La solución de una autonomía sigue siendo remota. Estas circunstancias pudieran derivar en un clima de violencia que incendiase la totalidad del Magreb, un escenario muy peligroso para la seguridad global, al que hay que añadir la presencia de mercenarios rusos en el Sahel.

En este marco, la Moncloa ha dado un giro copernicano en la defensa de los intereses españoles. Al margen de la ignominiosa gestión de la descolonización del Sáhara Occidental, la decisión del presidente Sánchez podría tomar dos derroteros distintos.

Por un lado, más allá de la crítica correspondiente por las formas, que este arreglo sea una solución fiable y duradera para las difíciles relaciones hispano-marroquíes. De otro, lo más probable, que a medio plazo no dé resultados. Mohamed VI está acostumbrado a ejercer la política del palo y la zanahoria con los Gobiernos españoles.

Ante la perplejidad de este realismo político, no caben posicionamientos promarroquíes, proargelinos o prosaharauis porque aquí, a la postre, lo único que cuenta es ser proespañol.

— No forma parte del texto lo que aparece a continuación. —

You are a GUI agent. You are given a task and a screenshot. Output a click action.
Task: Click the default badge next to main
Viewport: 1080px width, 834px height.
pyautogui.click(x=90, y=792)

En un momento en que Estados Unidos, Israel, los países del Golfo, Francia y Alemania tienen sus ojos puestos en Marruecos, si esta aventura de Sánchez logra alcanzar sus objetivos contra todo pronóstico, habrá que reconocer su mérito, dado que es el riesgo más importante en la proyección exterior de España para su estabilidad y su seguridad.

Ahora bien, esta es una apuesta sumamente arriesgada que, de no resultar, le haría responsable de potenciar todas las amenazas que nuestro país tiene que afrontar en sus relaciones de vecindad en el sur del Mediterráneo. El tiempo lo dirá.

María Dolores Algora Weber es investigadora del Centro de Seguridad Internacional de la Universidad Francisco de Vitoria.